◆ Work required
Go through the records below and tally the lines that include "agent". Answer with the number only.

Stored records
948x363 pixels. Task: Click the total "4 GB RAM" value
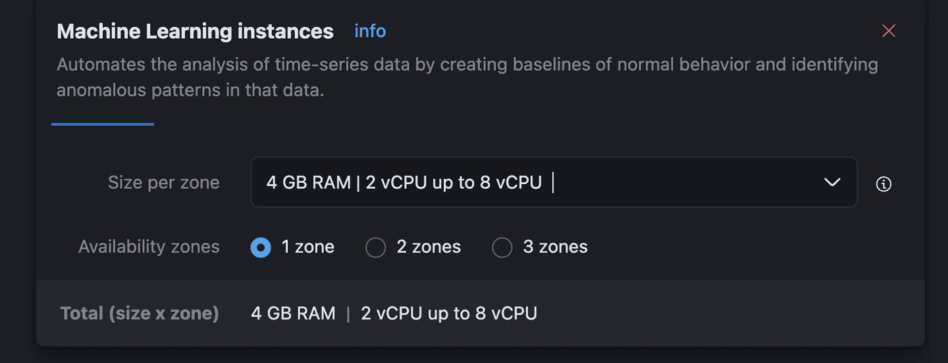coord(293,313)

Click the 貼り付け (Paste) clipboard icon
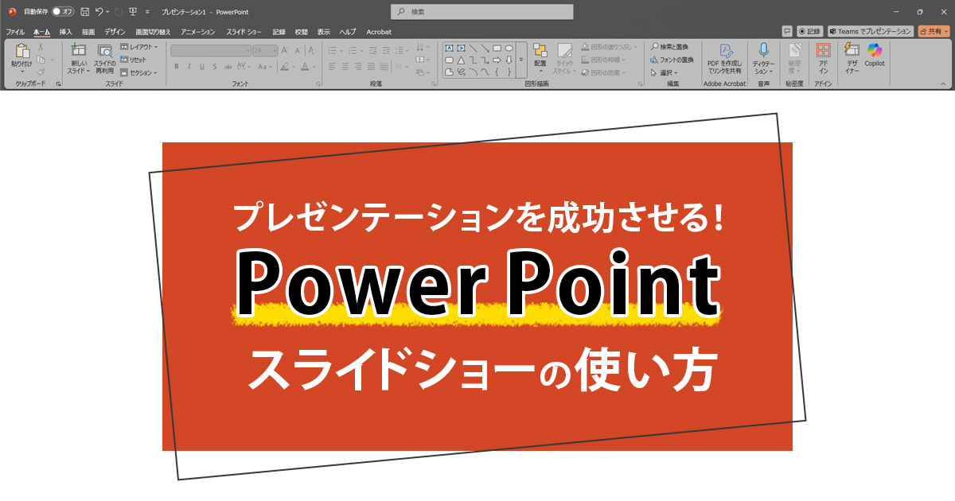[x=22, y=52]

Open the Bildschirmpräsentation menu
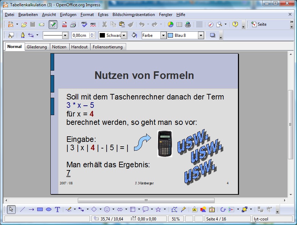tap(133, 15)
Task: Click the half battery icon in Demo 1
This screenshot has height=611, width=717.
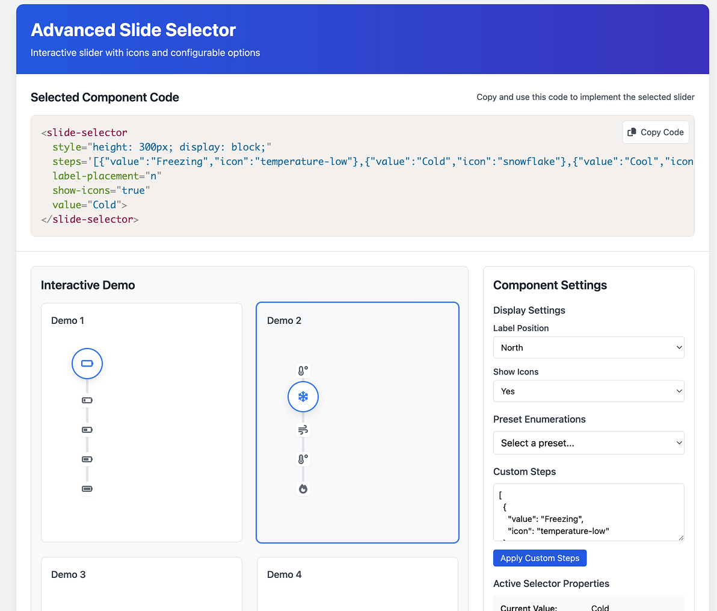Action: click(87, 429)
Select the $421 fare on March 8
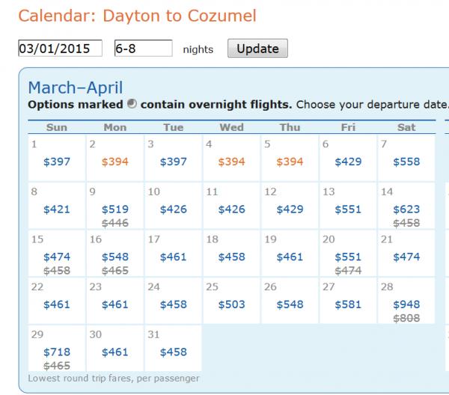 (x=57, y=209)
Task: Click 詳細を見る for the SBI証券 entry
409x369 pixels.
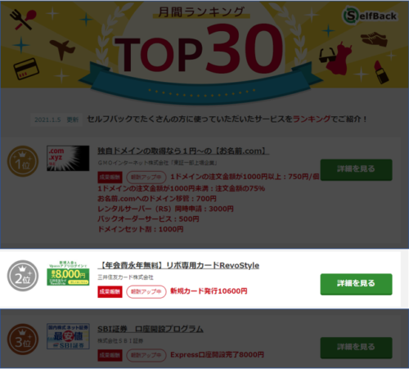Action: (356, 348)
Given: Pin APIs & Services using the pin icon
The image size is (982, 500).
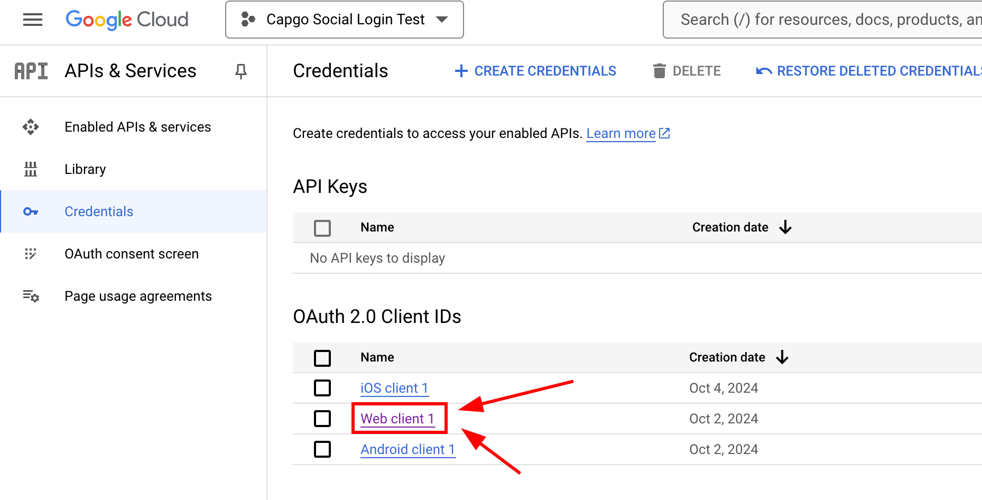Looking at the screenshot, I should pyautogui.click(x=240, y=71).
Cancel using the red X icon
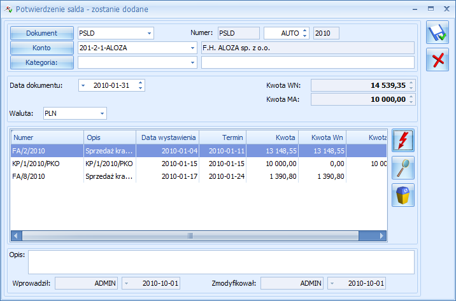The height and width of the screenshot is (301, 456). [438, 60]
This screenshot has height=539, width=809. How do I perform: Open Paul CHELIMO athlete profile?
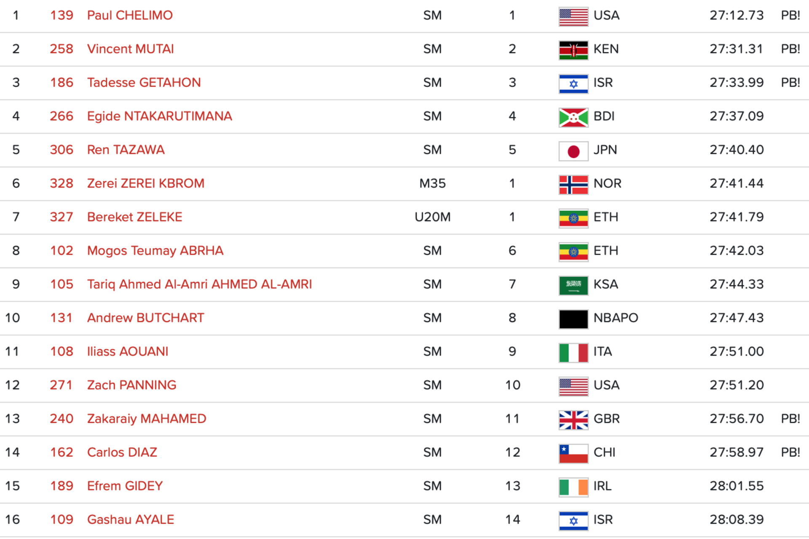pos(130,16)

==

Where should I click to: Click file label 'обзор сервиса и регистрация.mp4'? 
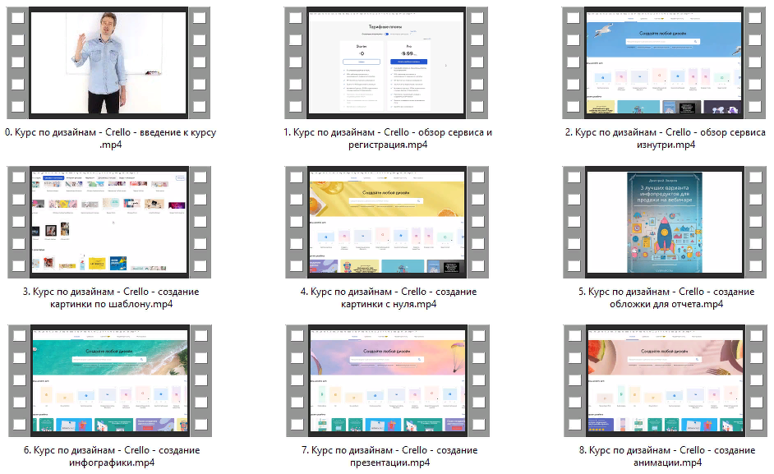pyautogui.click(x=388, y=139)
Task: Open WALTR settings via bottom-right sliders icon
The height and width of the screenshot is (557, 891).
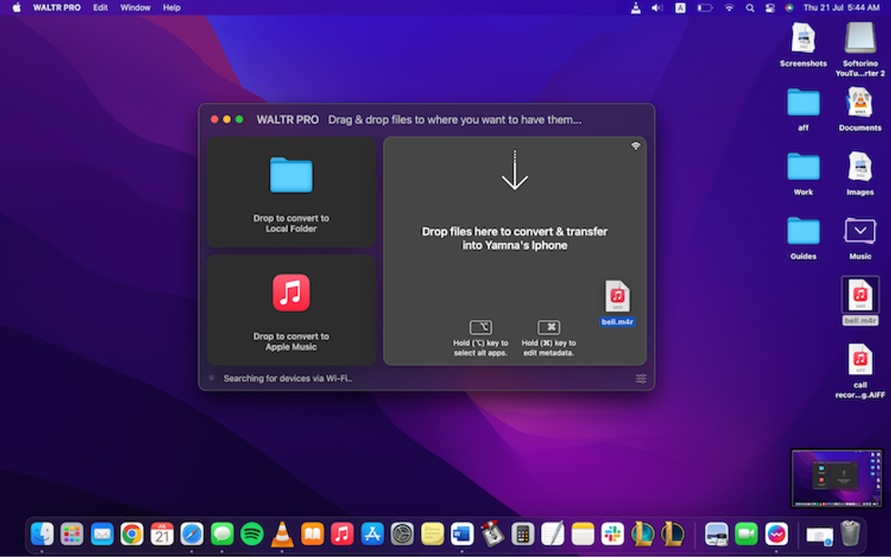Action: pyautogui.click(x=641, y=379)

--

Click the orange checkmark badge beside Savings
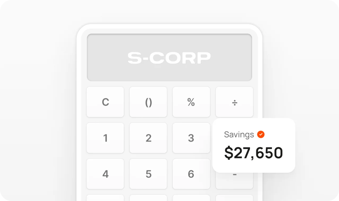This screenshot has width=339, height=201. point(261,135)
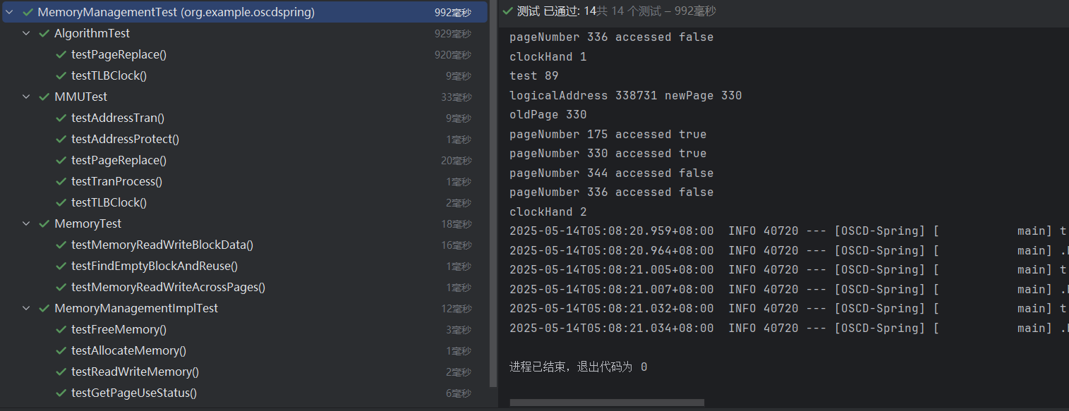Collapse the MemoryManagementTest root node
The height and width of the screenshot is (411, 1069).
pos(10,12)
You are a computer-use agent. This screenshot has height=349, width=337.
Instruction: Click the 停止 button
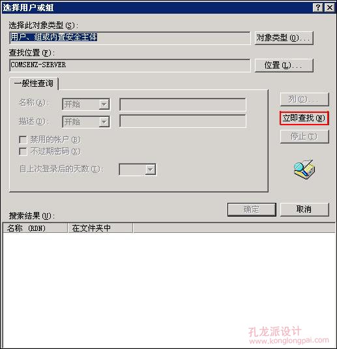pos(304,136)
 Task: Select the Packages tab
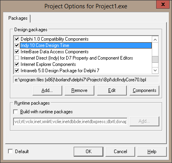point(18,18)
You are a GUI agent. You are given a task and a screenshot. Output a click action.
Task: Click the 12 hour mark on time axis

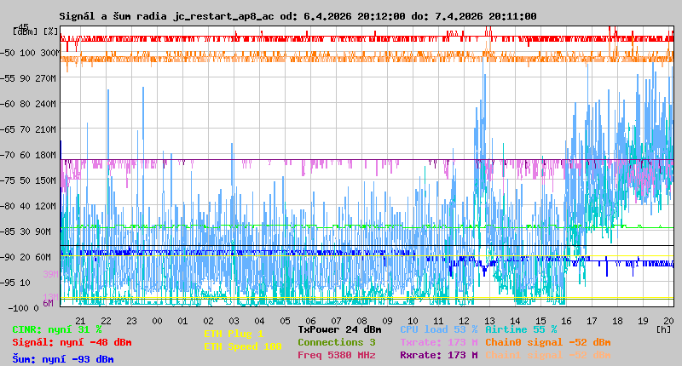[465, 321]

◆ Answer to this exercise
2